# I might like to make this for myself.....someday



## kimm2boys (Jul 29, 2011)

http://origin.library.constantcontact.com/download/get/file/1110406756948-223/WendyMerino+4Dec14.pdf

Free pattern from Wool N Threads


----------



## Suo (Jul 25, 2011)

Great looking sweater!


----------



## Grandma Laurie (Feb 2, 2011)

Cute! Thanks.


----------



## nonka (Nov 10, 2014)

The directions in that pattern are written by a goddess! Oh, they are so clear! No gobbledy-**** at all, just straightforward row by row directions. Thank you! I might actually knit this one and complete it.


----------



## Cridhe (Nov 6, 2013)

That's lovely! Thank you for sharing it!


----------



## canuckle49 (Sep 24, 2012)

Thank you for sharing !


----------



## GrandmaNona (Aug 2, 2013)

I agree! This is a sweater I could make for me if I ever got caught up with everyone's requests. lol


----------



## Jeanie L (Sep 27, 2011)

Very pretty..Thank you for sharing....


----------



## nannee (Mar 12, 2011)

My granddaughter might like that..I've kept the pattern. Certainly is Cute! Thank you for sharing!


----------



## DebHow78 (Nov 11, 2014)

That's gorgeous! They always show them modeled in the perfect color, too.


----------



## Nevada Nell (Jun 18, 2014)

Gosh this sweater is so pretty. Would like to knit it for myself..maybe a New Years Resolution...knit for self!!


----------



## ManyClouds (Sep 29, 2012)

Very pretty, thank you.


----------



## knitnanny (Feb 28, 2012)

Love it!


----------



## crispie (Dec 17, 2011)

Me too! Thanks


----------



## run4fittness (May 22, 2011)

That is beautiful, thanks for sharing.


----------



## janielha (Dec 20, 2012)

I've added this to my list. Thank you!


----------



## Lucille103 (Aug 14, 2011)

Beautiful jumper - Thanks for the link


----------



## vershi (Nov 25, 2012)

That's a lovely pattern, its on my list to make now, thank you for the link. :thumbup: :thumbup:


----------



## kiwiannie (Jul 30, 2011)

Very nice sweater.


----------



## omiegosh (Nov 25, 2012)

Very nice. I don't seen an amount of yarn needed for the pattern.


----------



## Linuxgirl (May 25, 2013)

Thank you. An adorable pattern for people with tummies.


----------



## roseknit (Apr 2, 2011)

Thanks for the link, a nice sweater,and would look even better with a hem


----------



## Carol295 (Oct 13, 2012)

Thank you! I have some beautiful yarn I've been saving for just the right sweater...and this is it. I'm so excited to make this!


----------



## wjeanc (Nov 15, 2012)

Lovely. Thanks for the link. :thumbup:


----------



## Earnie (Aug 8, 2012)

I love the pattern, but it doesn't state how much yarn is needed.


----------



## oneofthegriffins (Aug 28, 2012)

I like it too! Thanks for posting it.


----------



## Vique (Oct 28, 2011)

This is so pretty I must make myself one. Thanks for the pattern.


----------



## kimm2boys (Jul 29, 2011)

Omiegosh and Earnie-the amount of yarn needed is in the box on the 2nd page. I think it's the fourth row down. Wendy Merino DK 50g and then under that it says how many balls for the size you wish to make.


----------



## omiegosh (Nov 25, 2012)

kimm2boys said:


> Omiegosh and Earnie-the amount of yarn needed is in the box on the 2nd page. I think it's the fourth row down. Wendy Merino DK 50g and then under that it says how many balls for the size you wish to make.
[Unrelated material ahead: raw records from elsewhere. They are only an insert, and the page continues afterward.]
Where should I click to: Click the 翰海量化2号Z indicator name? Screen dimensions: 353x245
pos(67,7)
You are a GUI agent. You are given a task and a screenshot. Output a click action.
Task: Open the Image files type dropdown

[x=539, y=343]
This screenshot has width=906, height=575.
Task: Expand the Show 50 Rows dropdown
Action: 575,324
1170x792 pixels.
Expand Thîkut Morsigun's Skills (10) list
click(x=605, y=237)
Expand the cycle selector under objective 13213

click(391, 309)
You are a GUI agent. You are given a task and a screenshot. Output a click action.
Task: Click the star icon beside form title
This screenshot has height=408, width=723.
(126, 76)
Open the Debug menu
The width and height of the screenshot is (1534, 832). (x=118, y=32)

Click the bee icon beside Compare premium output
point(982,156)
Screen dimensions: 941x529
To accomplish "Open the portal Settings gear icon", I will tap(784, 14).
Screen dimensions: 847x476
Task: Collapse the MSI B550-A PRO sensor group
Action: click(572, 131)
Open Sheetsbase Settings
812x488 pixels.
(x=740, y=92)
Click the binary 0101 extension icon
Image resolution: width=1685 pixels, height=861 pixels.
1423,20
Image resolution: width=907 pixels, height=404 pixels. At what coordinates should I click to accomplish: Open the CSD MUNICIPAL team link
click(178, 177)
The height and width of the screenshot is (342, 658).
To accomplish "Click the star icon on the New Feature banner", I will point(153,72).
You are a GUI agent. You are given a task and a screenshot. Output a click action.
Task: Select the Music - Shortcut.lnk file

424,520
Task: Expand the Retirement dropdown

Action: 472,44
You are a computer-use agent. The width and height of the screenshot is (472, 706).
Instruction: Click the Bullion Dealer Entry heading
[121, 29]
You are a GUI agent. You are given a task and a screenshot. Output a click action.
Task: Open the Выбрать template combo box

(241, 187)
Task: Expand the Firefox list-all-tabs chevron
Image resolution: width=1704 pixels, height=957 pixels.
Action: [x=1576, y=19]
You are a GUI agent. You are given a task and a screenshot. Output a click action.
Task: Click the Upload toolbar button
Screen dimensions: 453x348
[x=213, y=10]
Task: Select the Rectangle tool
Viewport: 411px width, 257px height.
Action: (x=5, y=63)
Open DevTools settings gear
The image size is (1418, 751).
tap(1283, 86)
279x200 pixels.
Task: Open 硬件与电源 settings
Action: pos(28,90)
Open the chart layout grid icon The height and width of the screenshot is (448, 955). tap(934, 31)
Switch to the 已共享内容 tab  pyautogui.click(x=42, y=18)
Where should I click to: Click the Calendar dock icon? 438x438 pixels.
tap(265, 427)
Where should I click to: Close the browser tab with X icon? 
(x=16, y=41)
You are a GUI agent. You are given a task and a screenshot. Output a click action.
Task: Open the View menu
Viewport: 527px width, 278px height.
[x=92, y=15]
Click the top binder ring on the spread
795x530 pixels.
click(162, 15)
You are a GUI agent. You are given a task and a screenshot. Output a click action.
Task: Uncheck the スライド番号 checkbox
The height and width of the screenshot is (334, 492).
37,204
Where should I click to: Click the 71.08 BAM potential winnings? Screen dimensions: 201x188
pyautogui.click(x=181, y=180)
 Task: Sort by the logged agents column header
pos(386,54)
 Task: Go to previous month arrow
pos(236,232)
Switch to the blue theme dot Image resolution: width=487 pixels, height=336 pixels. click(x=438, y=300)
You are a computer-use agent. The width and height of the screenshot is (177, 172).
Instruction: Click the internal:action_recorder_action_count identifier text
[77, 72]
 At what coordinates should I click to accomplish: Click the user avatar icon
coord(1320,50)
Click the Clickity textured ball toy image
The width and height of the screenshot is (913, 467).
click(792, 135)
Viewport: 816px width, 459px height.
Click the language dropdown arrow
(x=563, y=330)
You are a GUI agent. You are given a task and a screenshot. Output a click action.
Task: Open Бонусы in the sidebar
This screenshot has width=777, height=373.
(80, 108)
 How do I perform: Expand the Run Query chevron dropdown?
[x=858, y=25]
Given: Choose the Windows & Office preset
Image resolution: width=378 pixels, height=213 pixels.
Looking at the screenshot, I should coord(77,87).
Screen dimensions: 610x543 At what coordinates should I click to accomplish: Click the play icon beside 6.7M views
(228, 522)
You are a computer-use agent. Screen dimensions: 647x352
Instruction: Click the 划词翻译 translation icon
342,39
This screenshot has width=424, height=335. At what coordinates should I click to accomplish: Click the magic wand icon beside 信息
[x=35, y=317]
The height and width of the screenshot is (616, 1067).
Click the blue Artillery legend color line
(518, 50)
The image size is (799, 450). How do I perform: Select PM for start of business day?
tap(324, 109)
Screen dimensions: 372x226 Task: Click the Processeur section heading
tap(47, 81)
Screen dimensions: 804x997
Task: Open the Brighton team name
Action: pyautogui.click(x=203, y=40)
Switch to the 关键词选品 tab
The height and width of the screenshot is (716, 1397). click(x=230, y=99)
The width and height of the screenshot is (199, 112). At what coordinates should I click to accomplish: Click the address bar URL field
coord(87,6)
Thanks. If it was a snake it would have bit me.


----------



## Dlclose (Jun 26, 2011)

I put it on my list to make for me too! Thank you.


----------



## jeanne63 (Mar 14, 2014)

Nice, I bookmarked..thanks


----------



## Woefkins (Dec 14, 2012)

Lovely pattern! Thanks for the link.
Hannet


----------



## Finnyknit (Nov 7, 2012)

I started to make this jumper with a substituted cotton yarn and I have had to frog it all..... I only had one sleeve to finish ......the cotton yarn was far too heavy. Looks like I'll have to save up and use the proper merino. Well you live and learn


----------



## CAS50 (Mar 26, 2012)

I really like it. I think it would be flattering on my body type. Thanks!


----------



## BlueJay21 (Jan 4, 2013)

Thank you for this pattern. It will, indeed, be flattering for those of us who have a tummy. I don't make sweaters that pull over my head any more, but I plan to knit this and adapt it to a cardigan.


----------



## sanchezs (May 19, 2011)

Cute thank you for sharing.


----------



## carol12 (Apr 25, 2011)

Thanks for sharing!


----------



## WindingRoad (May 7, 2013)

nonka said:


> The directions in that pattern are written by a goddess! Oh, they are so clear! No gobbledy-**** at all, just straightforward row by row directions. Thank you! I might actually knit this one and complete it.


I like how she explains about tension and needle size. If I happen to swatch I never know which way to go with my needle size. Only drawback with this is all the sewing involved.


----------



## bellestarr12 (Mar 26, 2011)

very pretty!


----------



## kareb (Dec 30, 2013)

Thank you so much - this is just the style I've been looking for.


----------